His method has been described by a curator as a Manière noire. This term does not merely denote a preference for dark tonality; rather, it articulates an approach in which darkness absorbs light, condensing space and time into a material field. Black, in this context, functions not as background but as density — a charged spatial condition from which form is excavated.
The artist’s scratching process bears a structural affinity to mezzotint, a form of intaglio printmaking historically referred to in French as manière noire. As in mezzotint—where the plate is first darkened and light gradually revealed—Shin’s paintings follow a similar logic, allowing forms to surface from within darkness. He softens oil pastel with the warmth of his fingertips, pressing it into the canvas, and subsequently incises the surface with a sharp metal stylus to construct the image. The process demands a level of concentration akin to sculptural labor. As one critic has suggested in comparing his practice to tapestry weaving, Shin’s work traverses photography, printmaking, and painting, resulting in a rigorously constructed visual field.
Traveling across various cities, the artist has photographed architecturally resonant structures—sites not chosen for mere aesthetic appeal, but for their historical sedimentation and temporal density. Having studied both photography and painting, Shin persistently engages in translating photography’s indexical immediacy into a painterly language.
In the transfer from photograph to canvas, architectural forms are reconstructed through fields of black, white, and gray. Black establishes depth and mass; white opens zones of illumination and suspension; gray mediates as a liminal register where visible reality emerges. These tonal territories generate a structural tension between light and darkness, presence and absence.

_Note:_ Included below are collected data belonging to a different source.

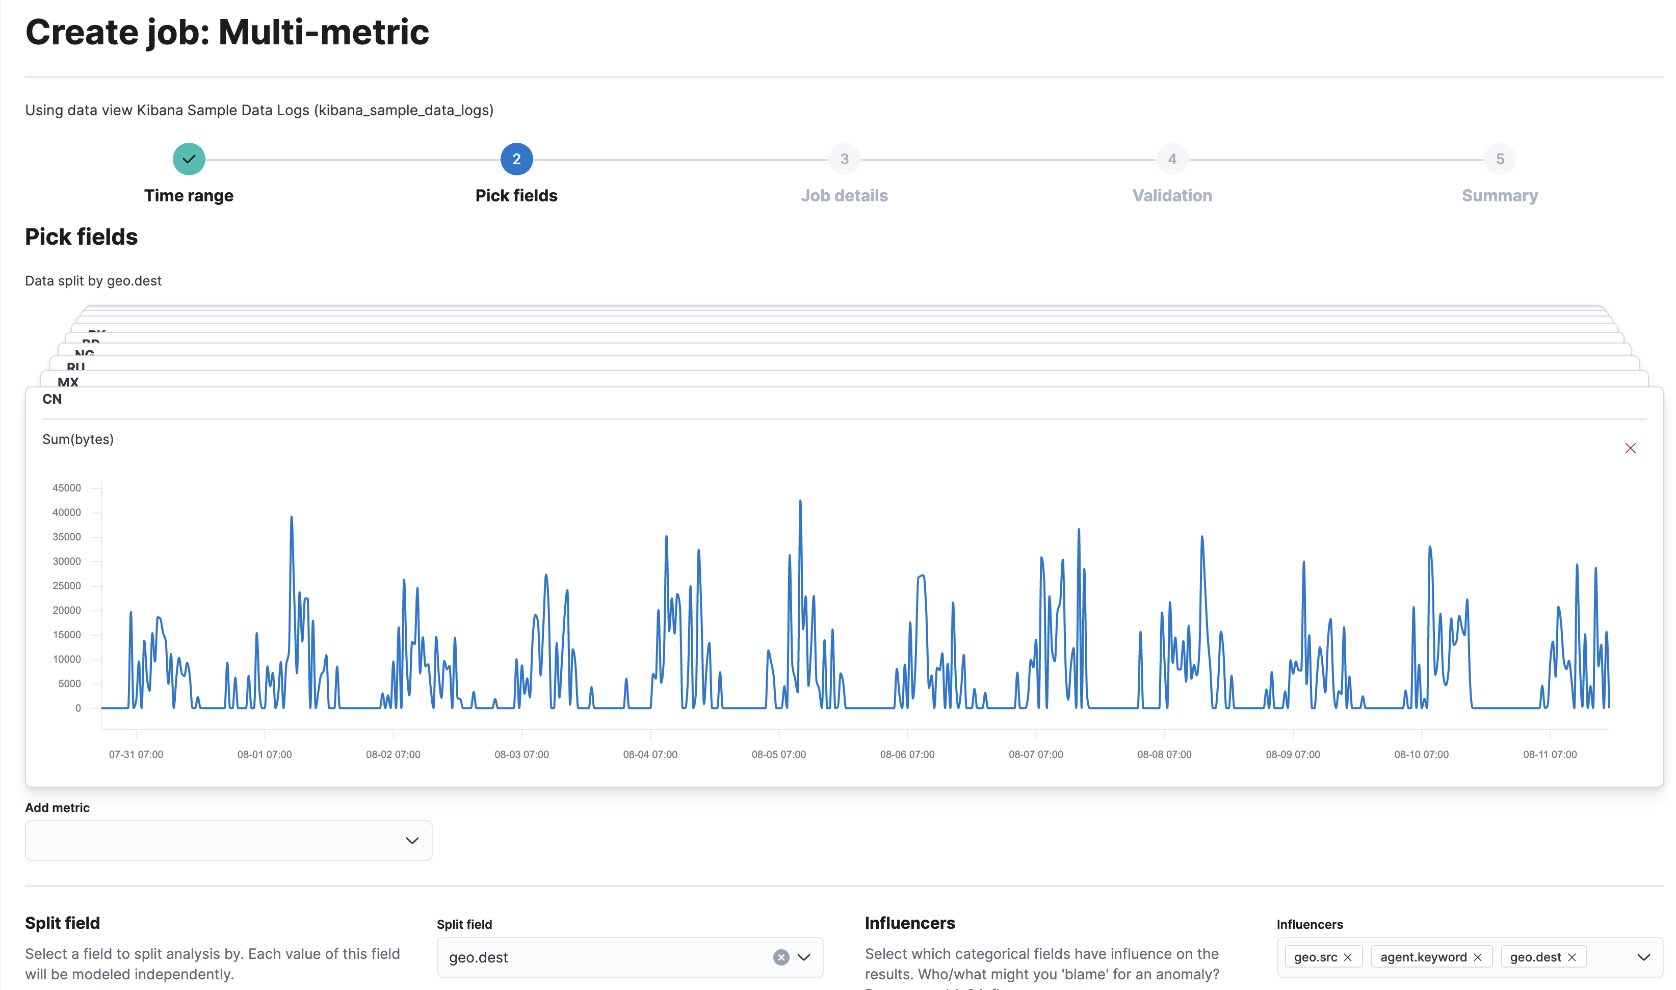Screen dimensions: 1676x990
Task: Select the CN split data card
Action: click(52, 399)
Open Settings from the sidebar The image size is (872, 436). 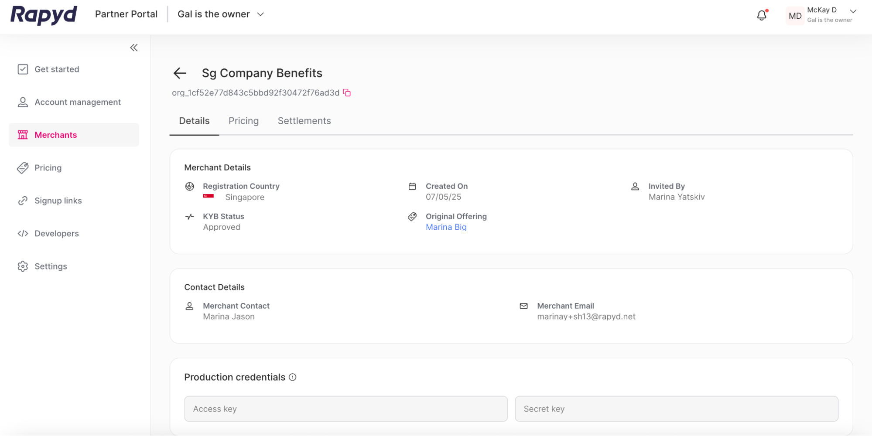coord(51,266)
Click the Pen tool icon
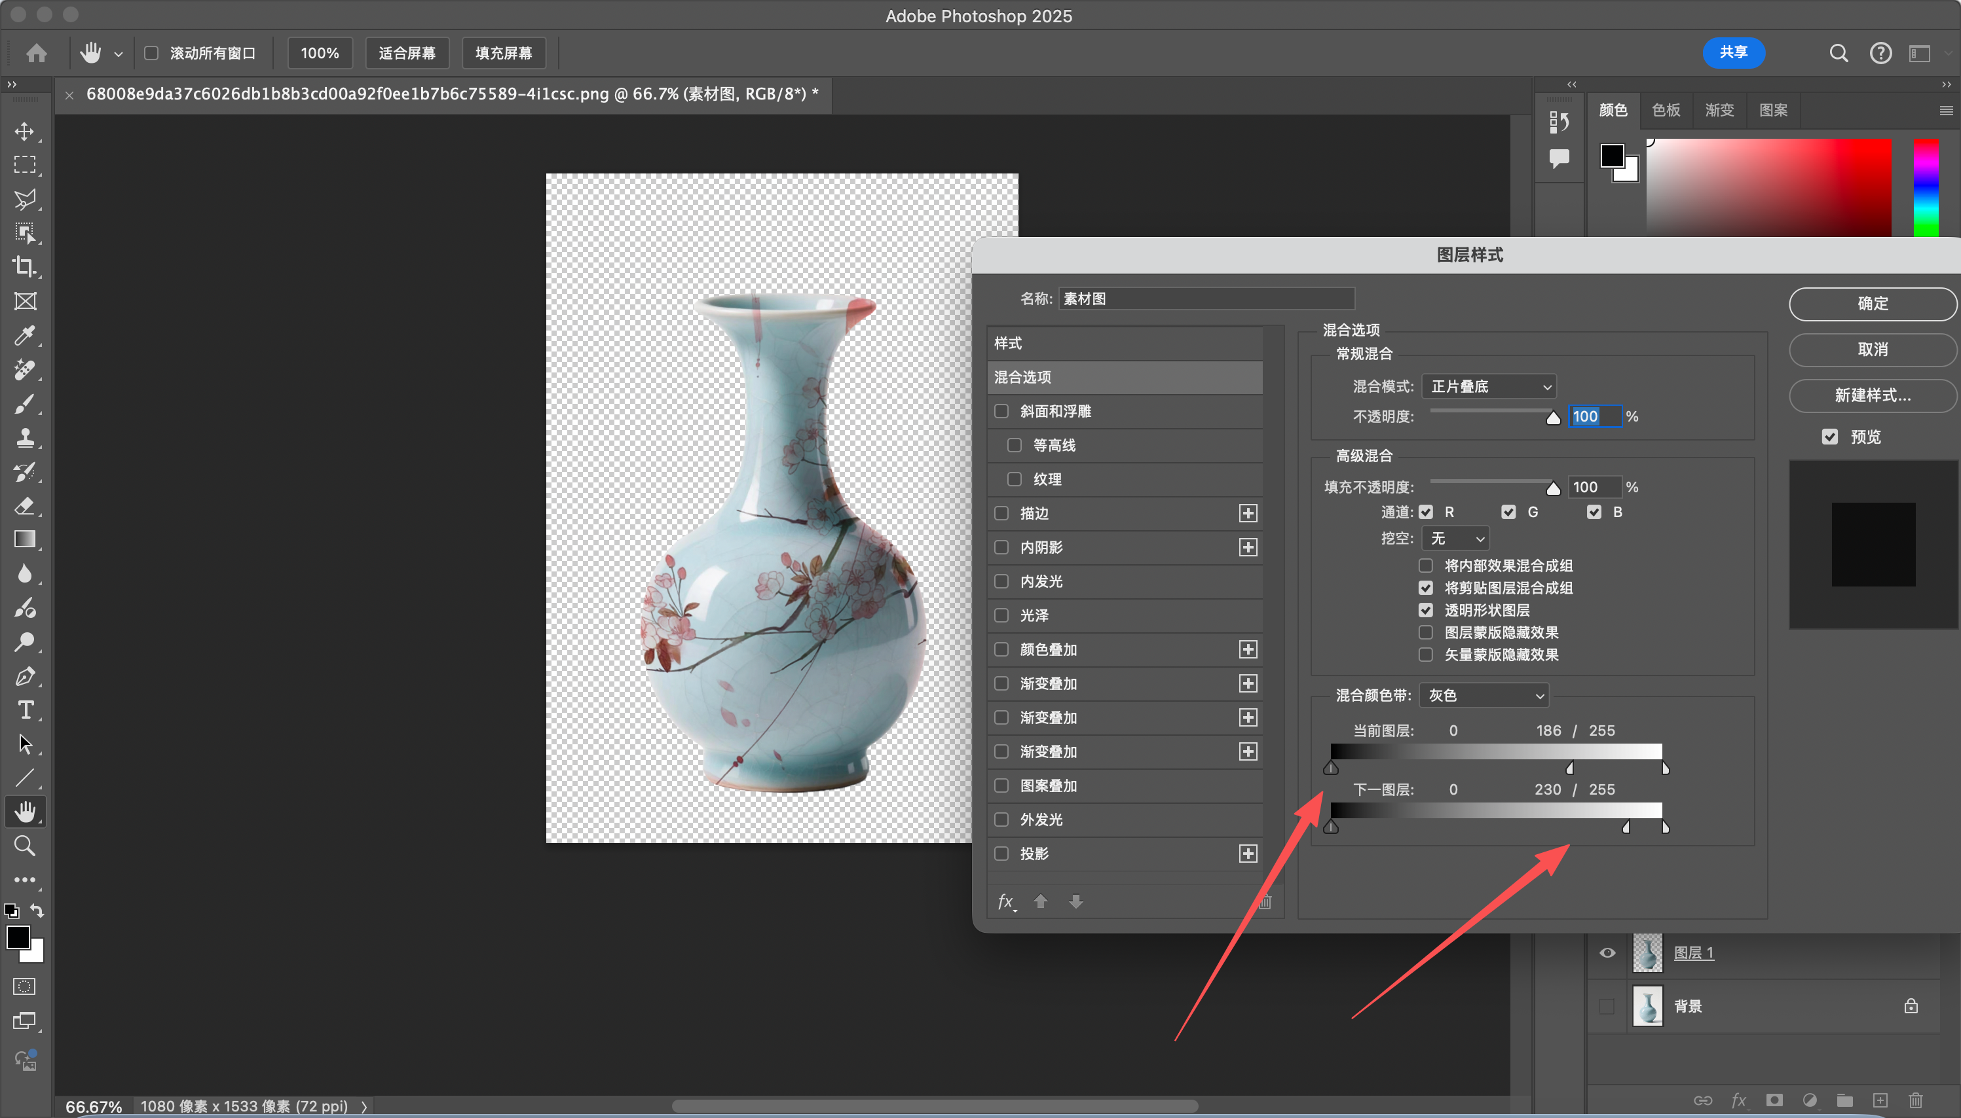 pyautogui.click(x=25, y=676)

Shin does not reproduce buildings in their entirety. Instead, he selectively reveals fragments within a darkened field, allowing certain structural elements to emerge while others recede into obscurity. At times architecture is submerged to emphasize its weight; at others it is pushed into backlight, isolating rhythm and contour within luminous tension. This selective framing evokes cinematic composition, forming a compressed visual architecture akin to a remembered scene.
The photographed site and the artist’s recollected memory converge upon the canvas, producing a space that is simultaneously actual and interpreted. For viewers who have not physically encountered these places, the work becomes a mediated encounter — a “real fictive space” in which reality and memory intersect.